I have been using a corded Dremel MultiPro for 15 years. It has 5 speed settings, 5,000 to 30,000 rpm. I also have the Dremel Flex Shaft (#225) which is easier than holding a Dremel to the nail. The majority of the time I use the 1st or 2nd slowest speeds with a 1/2" 120 grit sanding band (#432). Sometimes I use a grinding stone (#952) as the area near the tip of the stone is easier to use in tight places and it leaves a very smooth finish. With my 16 lb. dogs the 60 grit course sanding band (#408) takes off too much too fast. It does not leave a smooth finish and has a tendency to "jump". The dogs can tell the diference and let me know by pulling away.

Hold the sanding band horizontal to the nail. The sanding band should be turning away, not toward, the nail. I place my thumb on the nail so that I can feel the heat and do a quick on/off of the band on the nail. It is approx. 1 second on, 2-3 seconds off. I have recently started doing 2 nails at once by going to the second nail when it is not grinding the first nail, then repeat the sequence. 

There are a lot of how to Dremel dog nails videos on YouTube. This is one by a groomer.
How to really trim a dog's nails using a dremel - YouTube


----------



## Savage Destiny (Mar 16, 2011)

I'm not really impressed by the video that was posted.

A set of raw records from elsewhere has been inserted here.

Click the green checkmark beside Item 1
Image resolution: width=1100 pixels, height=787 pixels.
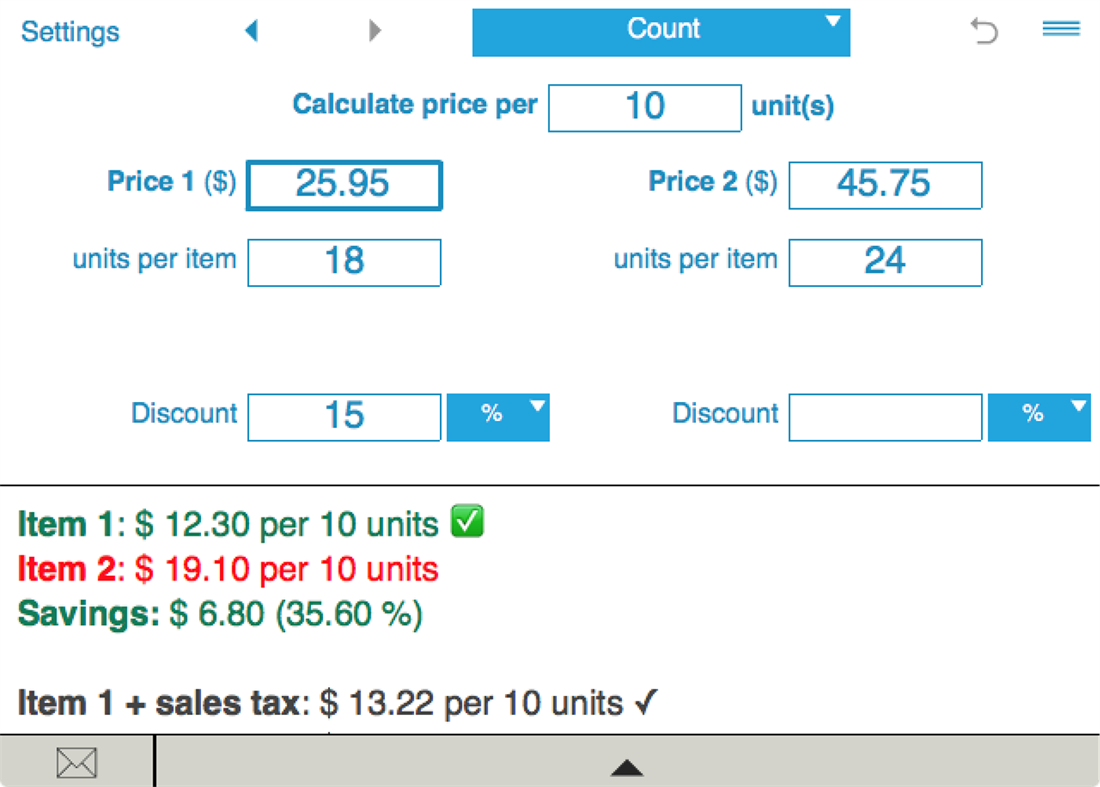[466, 521]
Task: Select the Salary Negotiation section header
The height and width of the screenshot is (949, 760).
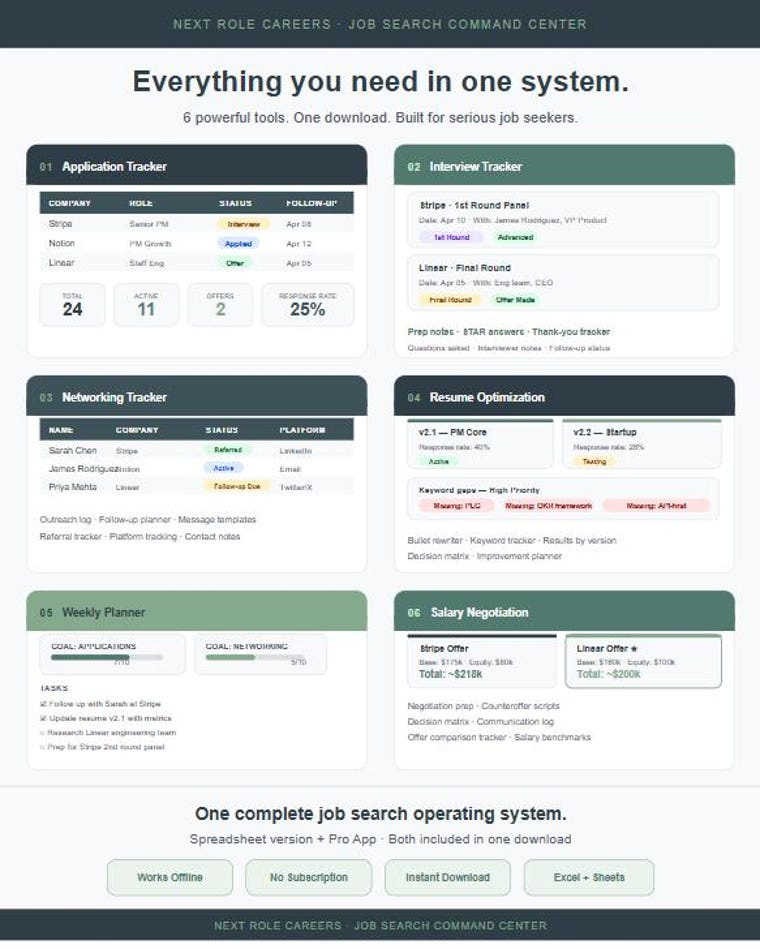Action: [565, 611]
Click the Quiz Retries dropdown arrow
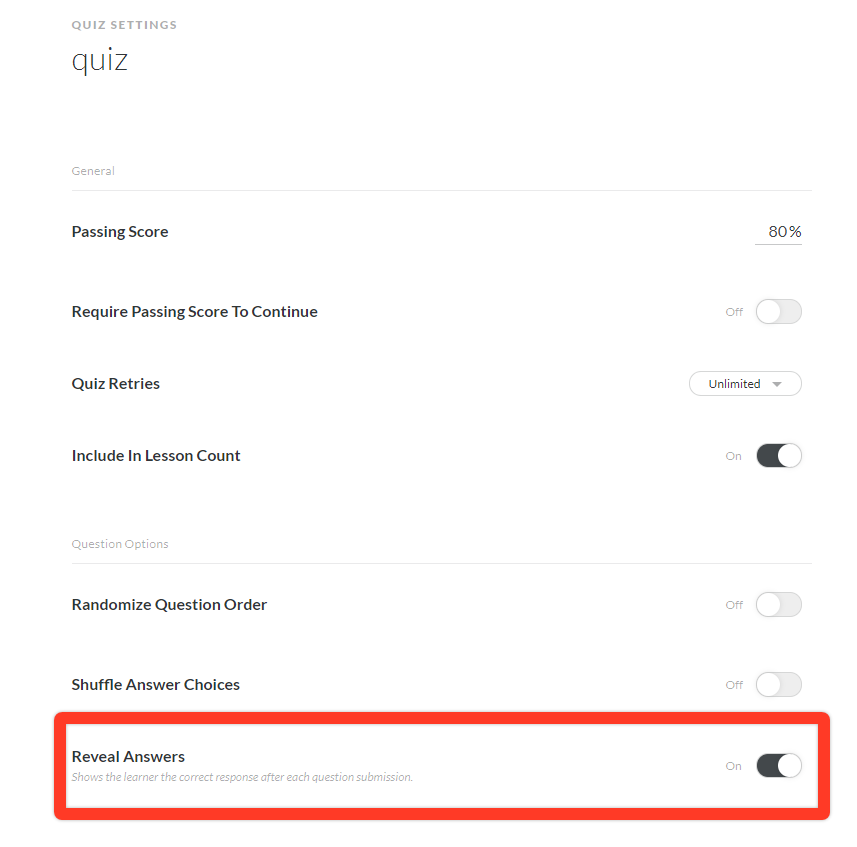The height and width of the screenshot is (847, 857). pos(777,384)
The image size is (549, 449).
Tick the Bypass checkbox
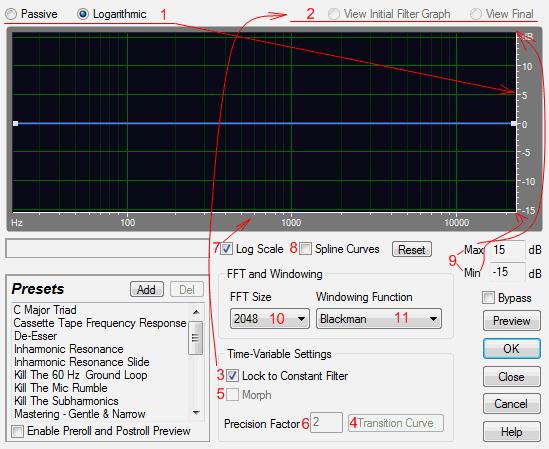tap(488, 298)
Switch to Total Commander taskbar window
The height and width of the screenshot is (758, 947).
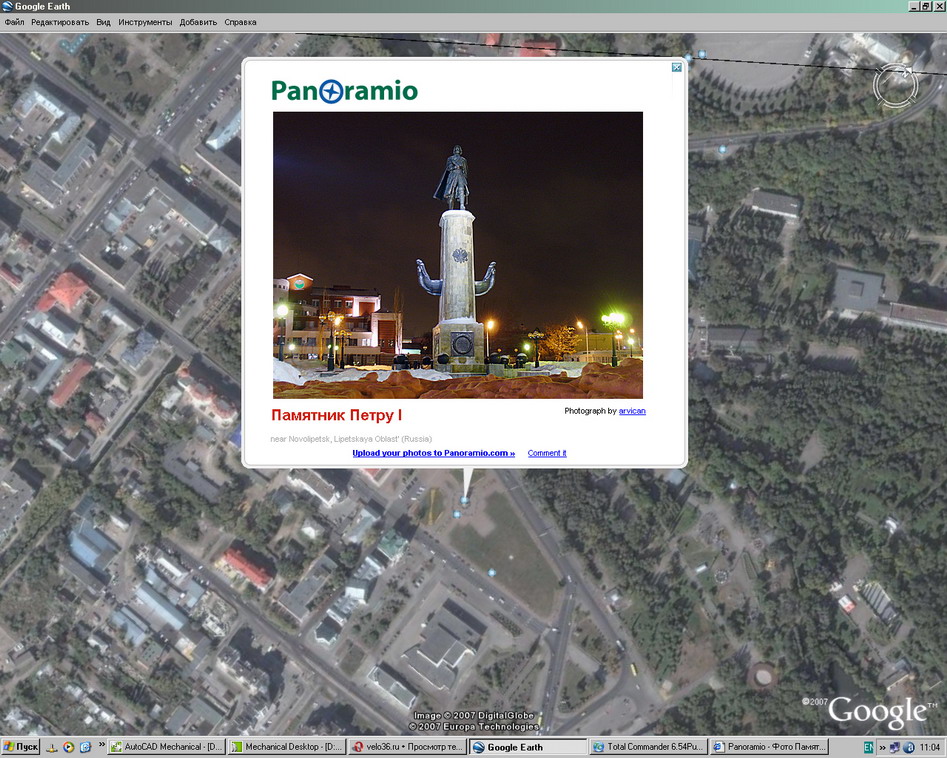(648, 747)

Holding the foot out forward like that not only makes it uncomfortable for the dog (pressure is being applied to the nail bed backwards), but he can't even see where the quick is from that angle. Having the dog stand and holding the foot like a farrier does when doing horse shoes is better all around. Looking at the nail from the bottom allows you to see exactly when the quick appears, so you can then dremel around it and not go shorter. There's no guesswork that way. Here's a video I did a few years ago- beware, my roommate does drop the f-bomb during the video. 

Dremeling Nails - YouTube

It's a little grainy, but it shows the better way to hold the foot and how I anchor the dremel with my thumb to give more control. 

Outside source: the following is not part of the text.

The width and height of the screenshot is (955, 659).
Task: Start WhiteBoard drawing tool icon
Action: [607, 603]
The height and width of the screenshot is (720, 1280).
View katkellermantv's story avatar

The only way to get quicks to recede is with the dremel, and just dremeling to the quick won't do it. You need to take away the protective nail around the quick. Basically, you dremel until you see the quick appear (usually a darker spot in the middle, but sometimes lighter). Once that appears, do not go shorter on the quick, but dremel all around it so the quick is exposed (not bleeding) and all the nail around it is dremeled back. At that point, the quick will be protruding a bit from the nail, so when the dog walks, it hits the ground and eventually dies off, thus shrinking a bit. This needs to be done once or twice weekly for a few months in order to significantly shorten the nail.


----------



## StdPooDad (Mar 16, 2012)

I agree with you, I wasn't impressed by the video that was posted. But I WAS impressed by yours. I have always dremeled my dogs' nails when they are all relaxed lying down. I tried doing Teaghan tonight doing it the way you do, holding her foot up like a farrier. It worked *very* well. I was able to see much better. Her nail is black, I still couldn't see the quick but I did cut it shorter than I usually do. Which is still way too long, her nails are horrible. 
Seamus, my boy dog has nails that grow out, then down in a curve. It's nice cause his are worn down by walking on pavement. Teaghan however, has nails that grow straight out like little swords. Hers do not wear down, the only thing to do is dremel them.

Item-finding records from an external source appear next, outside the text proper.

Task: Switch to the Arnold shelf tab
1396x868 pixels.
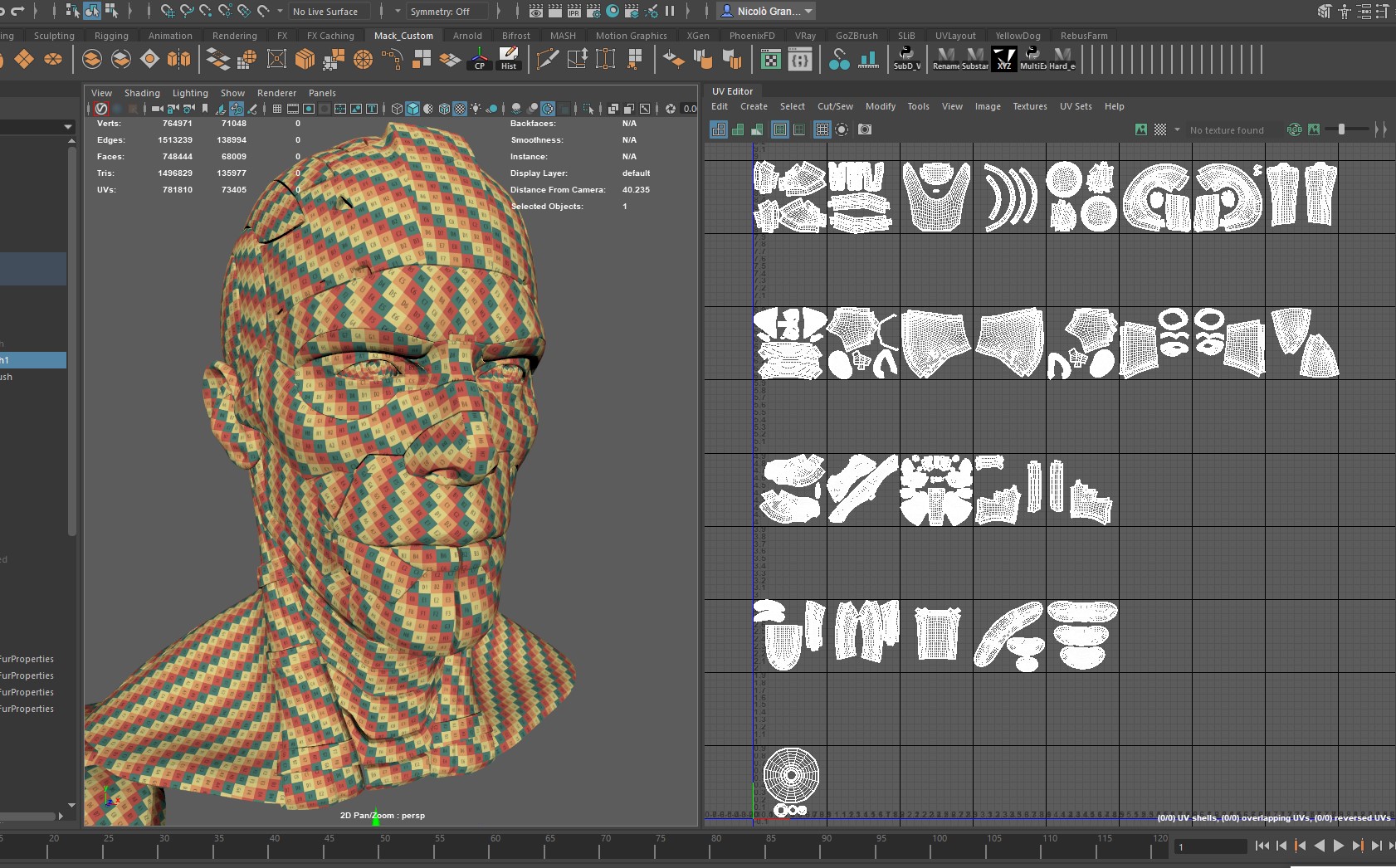Action: coord(467,36)
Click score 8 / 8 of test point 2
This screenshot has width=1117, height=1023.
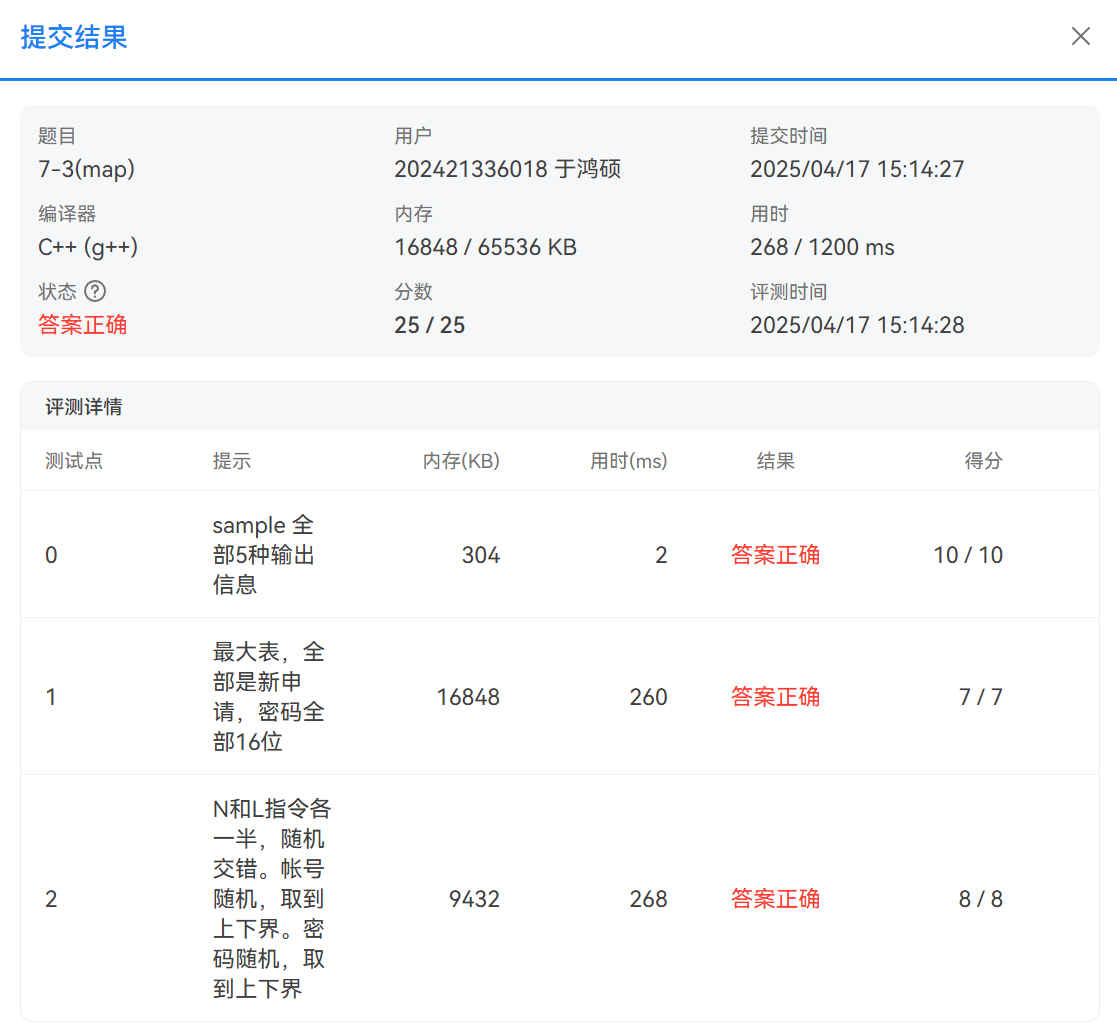(980, 899)
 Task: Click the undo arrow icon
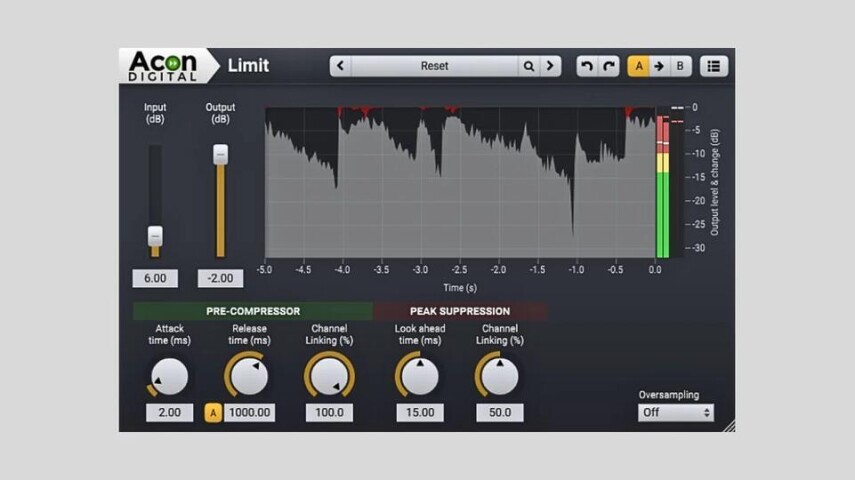pos(587,67)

Not sure if I'm receding the quick with her since I can't really see the quick, but I hope so...

Joe


----------



## zontee (Oct 12, 2012)

you can use a dremel and dremel the top and sides all around to almost the quick and they will recede or if you have them under for anything you can have the nails quicked off and cautrized and after that the quicks dont grow very long because of the scar tissue on the quick.


----------